EmergingData & RetrievalNew entryMarch 2026

Interesting and early. Worth a spike or exploration session.

Context Engineering

Context engineering is what RAG becomes when you zoom out — the practice of deliberately shaping everything that goes into the prompt, not just the retrieved documents.

Context·Infrastructure

docs.anthropic.com

Our Take

What It Is

Context engineering is the emerging discipline of systematically assembling the right context for LLM applications. It encompasses retrieval (RAG), but extends to instruction management, tool selection, conversation state, user preferences, and knowledge representation. Think of it as the architectural layer that decides what goes into the prompt and in what order — treating context assembly as a first-class engineering problem rather than an afterthought.

Why It Matters

Context engineering enters the radar at Emerging because it names a practice that production teams are already doing but haven't had a shared vocabulary for. When you build a production RAG system, you quickly discover that retrieval is only part of the challenge. You're also managing system instructions, selecting which tools to expose, maintaining conversation memory, and deciding how much context to include before you hit token limits.
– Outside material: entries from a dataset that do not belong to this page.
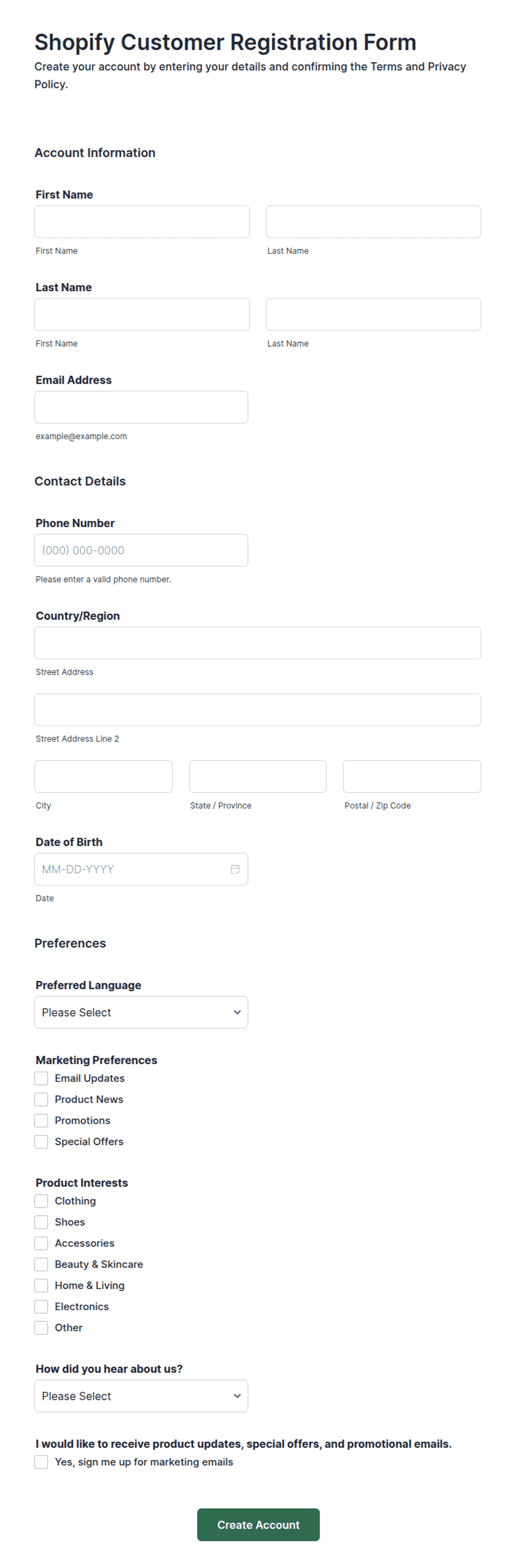This screenshot has width=511, height=1568.
Task: Click the City input box
Action: pyautogui.click(x=103, y=777)
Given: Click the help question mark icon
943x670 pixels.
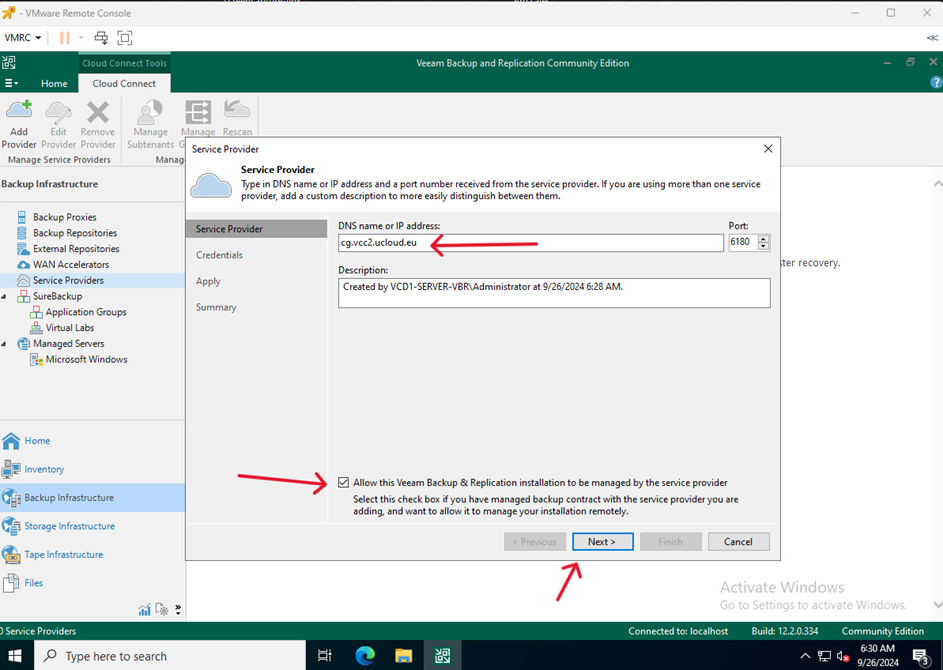Looking at the screenshot, I should click(x=936, y=83).
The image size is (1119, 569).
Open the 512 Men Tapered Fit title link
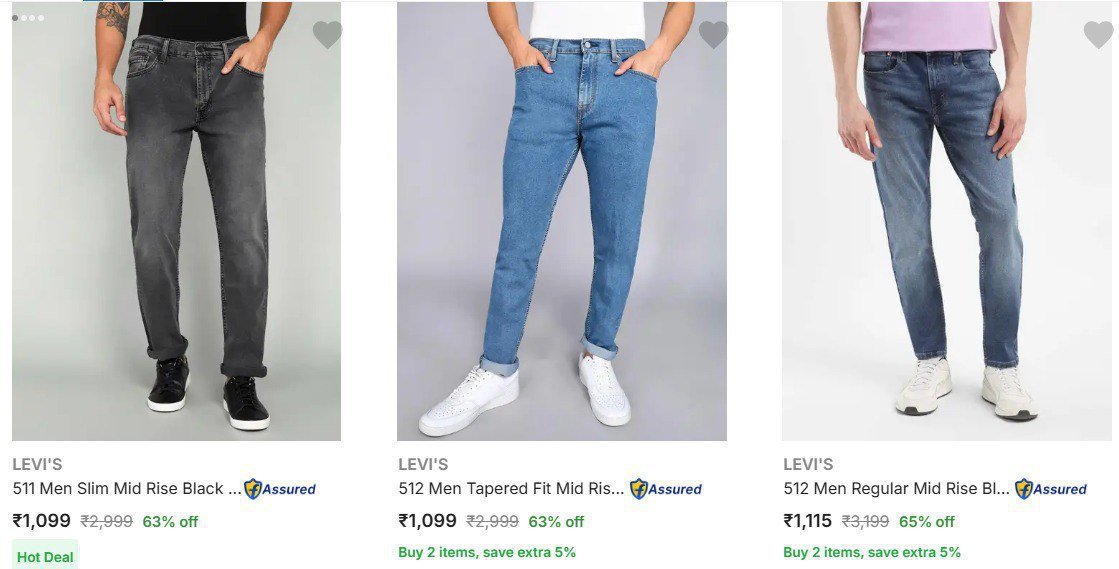(x=511, y=489)
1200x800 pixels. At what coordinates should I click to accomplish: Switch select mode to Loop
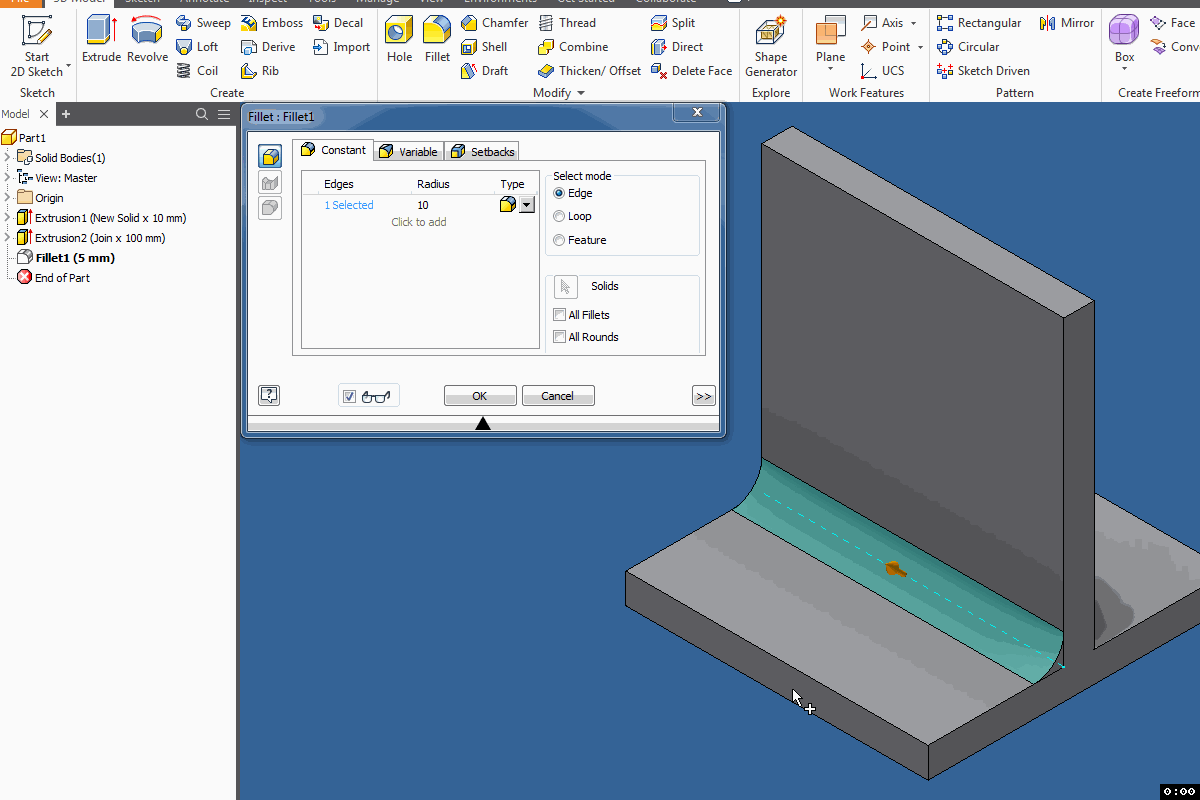point(558,216)
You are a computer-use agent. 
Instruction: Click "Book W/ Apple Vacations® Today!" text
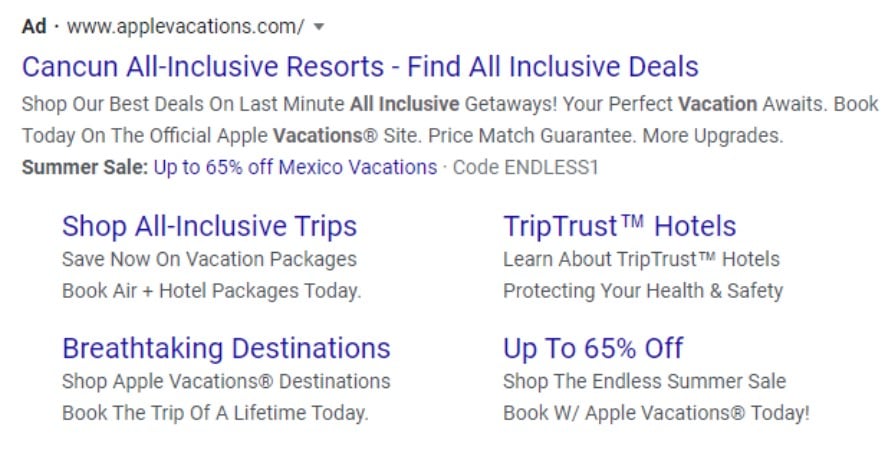656,412
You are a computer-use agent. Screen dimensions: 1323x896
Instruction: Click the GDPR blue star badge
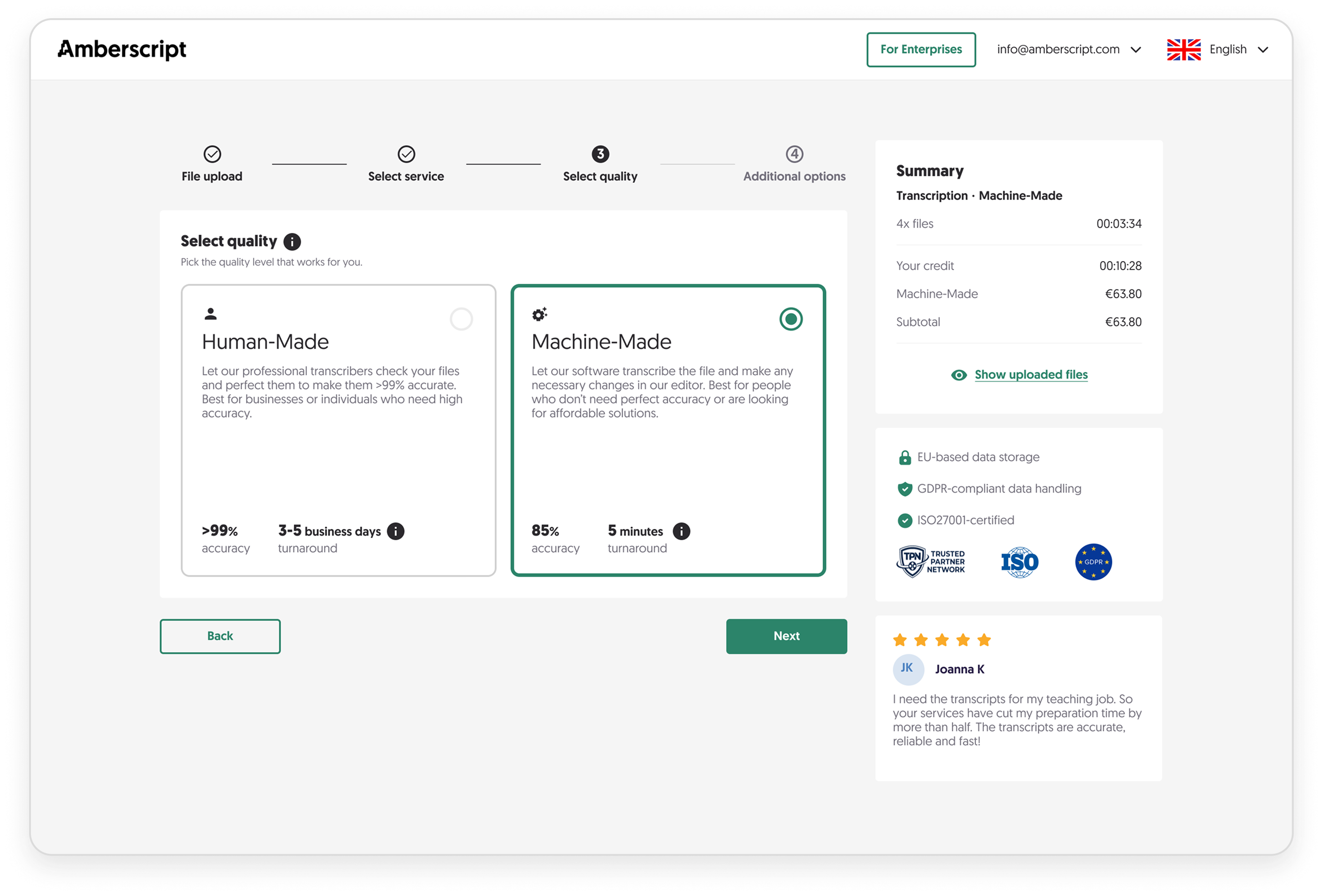click(x=1093, y=561)
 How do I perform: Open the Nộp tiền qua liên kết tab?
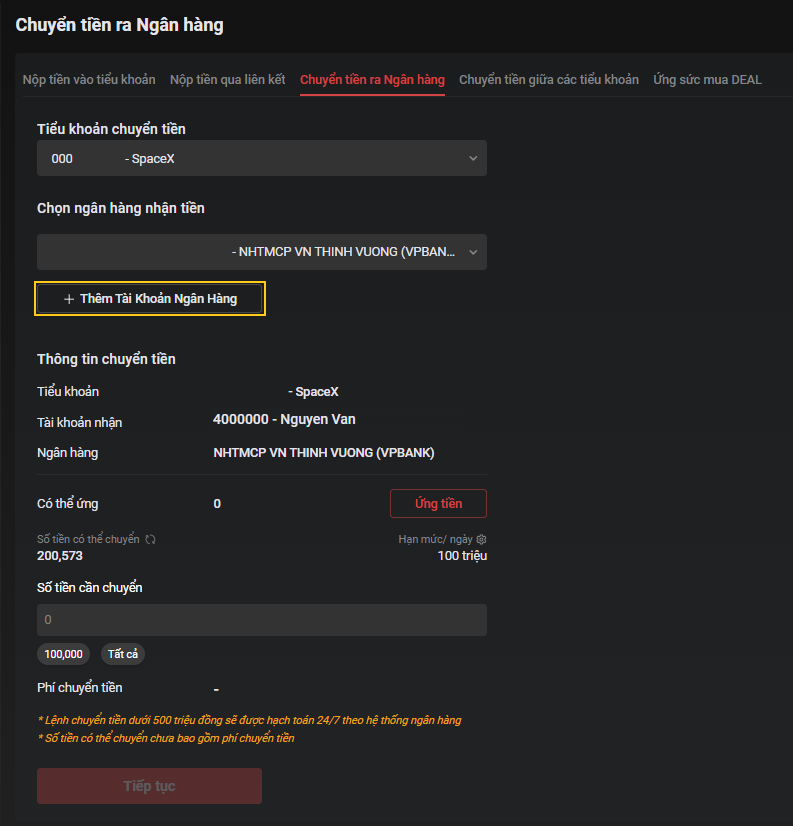coord(227,80)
The shift from "RAG" to "context engineering" reflects the maturation of the field. Basic RAG (retrieve chunks, stuff into prompt) is being described as "dead for production" by practitioners. What's replacing it is deliberate context assembly: choosing which context sources to use, how to rank them, when to summarise versus quote, and how to manage the token budget across competing context needs.

Key Developments

  • Mar 2026: "Context engineering" term gains traction in practitioner communities as the umbrella concept for post-RAG context management.
  • Feb 2026: Anthropic publishes context engineering guide as part of production deployment documentation.
  • Jan 2026: Practitioner consensus forms: "naive RAG is dead for production." Structured context approaches gain traction.
  • Dec 2025: Multiple conference talks frame context management as a distinct engineering discipline alongside model selection and prompt design.

What to Watch

Watch for tooling that makes context engineering systematic rather than ad-hoc. Currently, most teams build custom context assembly layers specific to their application. If frameworks (LangChain, LlamaIndex) provide first-class context engineering primitives — context budgeting, source ranking, dynamic context selection — the practice formalises. Also track whether context engineering becomes a recognised skill in AI engineering job descriptions and team structures.

Strengths

  • Names a real practice: Gives teams shared vocabulary for the context assembly work they're already doing in production systems.
  • Beyond retrieval: Encompasses instructions, tools, state, and knowledge — a more complete view than RAG alone.
  • Quality impact: Deliberate context engineering directly improves LLM output quality by ensuring the model sees the right information.
  • Architecture alignment: Fits naturally with the trend toward agentic systems that need dynamic context management across multi-step workflows.

Considerations

  • Conceptual maturity: Still more of a practice than a technology. The boundaries of what "context engineering" includes are still being defined.
  • Tooling gaps: No dedicated context engineering frameworks exist yet. Teams build custom solutions.
  • Overlap with existing concepts: Significant overlap with RAG, prompt engineering, and memory management. Risk of being "just a rebranding."
  • Measurement difficulty: Measuring the quality of context assembly is harder than measuring retrieval precision or model accuracy.